In some ways, being diabetic has done me a favour, my diet was fairly healthy before but it's even better now. If I resent anything though, it's not being able to have fruit whenever I want. One of my earliest memories is of going with my dad to a field across the road from our billet outside Paphos (Cyprus) to cut a fresh pineapple for breakfast, I would have been about 2.5. I miss pineapple!


----------



## Vicsetter (Apr 23, 2012)

AlisonM said:


> In some ways, being diabetic has done me a favour, my diet was fairly healthy before but it's even better now. If I resent anything though, it's not being able to have fruit whenever I want.

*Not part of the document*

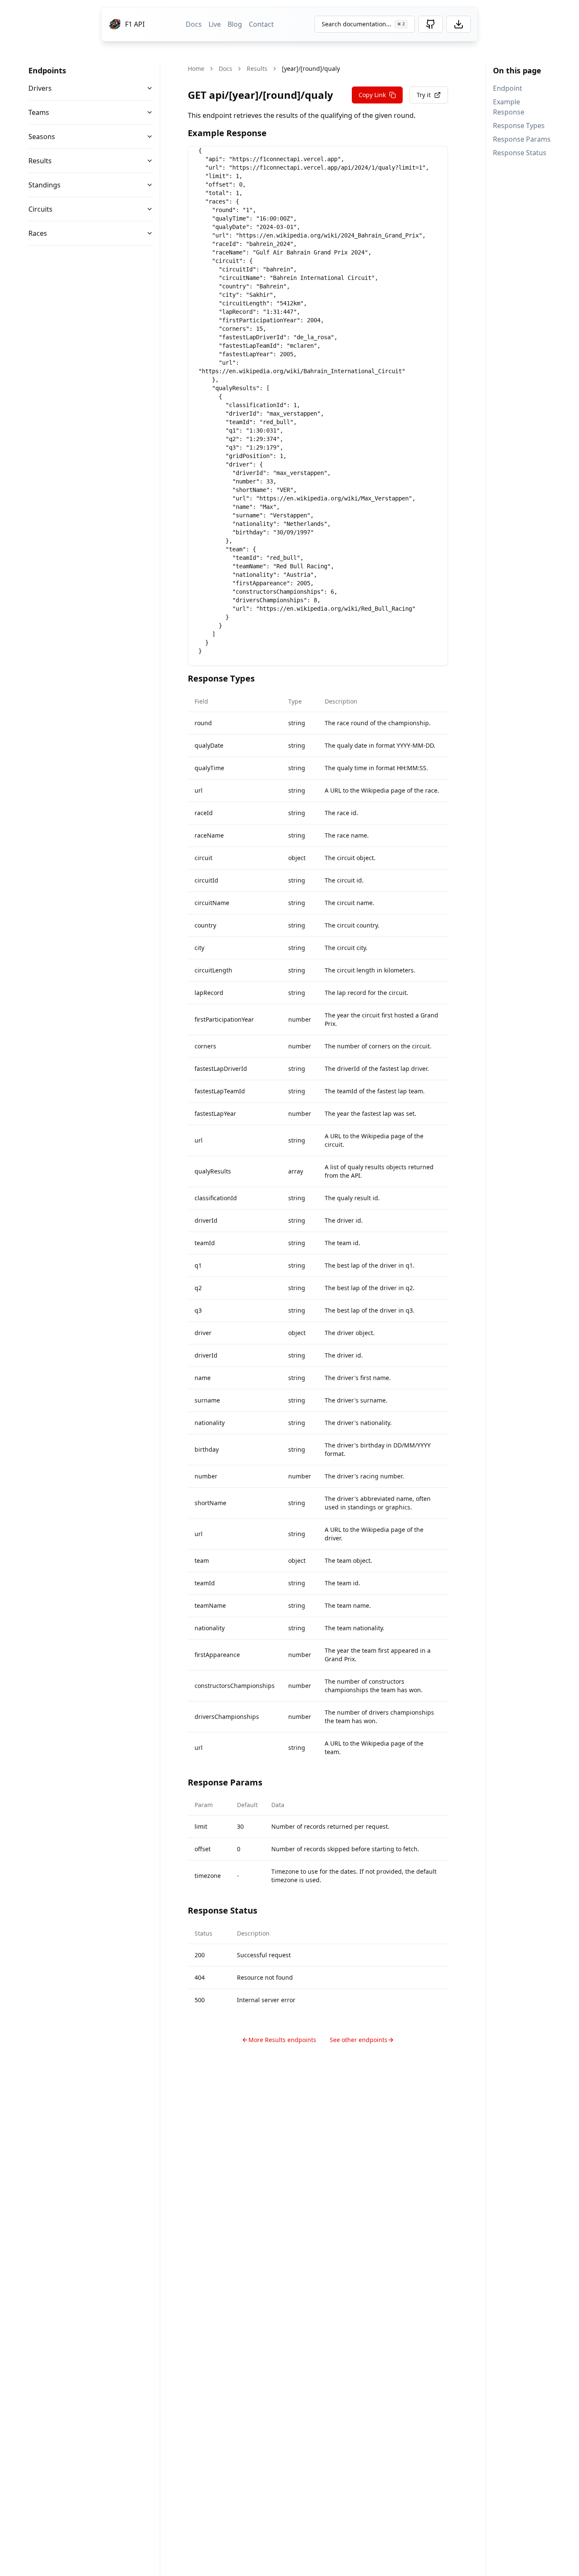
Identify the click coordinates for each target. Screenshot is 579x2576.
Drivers (40, 88)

One of my earliest memories is of going with my dad to a field across the road from our billet outside Paphos (Cyprus) to cut a fresh pineapple for breakfast, I would have been about 2.5. I miss pineapple!

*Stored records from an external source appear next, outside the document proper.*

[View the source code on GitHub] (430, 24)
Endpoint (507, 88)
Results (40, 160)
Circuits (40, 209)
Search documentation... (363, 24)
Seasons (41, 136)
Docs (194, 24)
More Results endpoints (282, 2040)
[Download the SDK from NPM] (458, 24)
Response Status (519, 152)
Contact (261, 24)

I find that the pineapples you buy these days are incredibly sweet (& yummy) whereas when I was at school they were incredibly acidic and I would only eat tinned ones.  Are they a different variety?
BTW I find I can eat Morrisons tinned grapefruit segments in their own juice without much effect on BG (7g carbs per 100), if you are not on most statins (pravastatin is OK) it might be worth a try.


----------



## grufflybear (Apr 28, 2012)

The thing I do miss from my pre-diagnosis diet is the fruit, by careful monotoring I have worked out that I can eat small quantities spread through the day so I can still enjoy it.  It is probably quite important to manage to eat some fruit because of the benefits of vitamins and minerals from a fresh natural source.


----------



## Robster65 (Apr 28, 2012)

Just to clarify, any sugar or carb, from any source (as far I've always been aware) will go from stomach to blood. It will then go through liver and pancreas which will 'decide' whether to leave it there or convert it to fat.

Basically, what you eat, sugar-wise, will affect your BG directly.

Rob


----------



## slipper (Apr 29, 2012)

Thanks for that Rob, I am reading The Diet Delusion by Gary Taubes, ( a hard read but excellent book), and  I quote, (Page 200).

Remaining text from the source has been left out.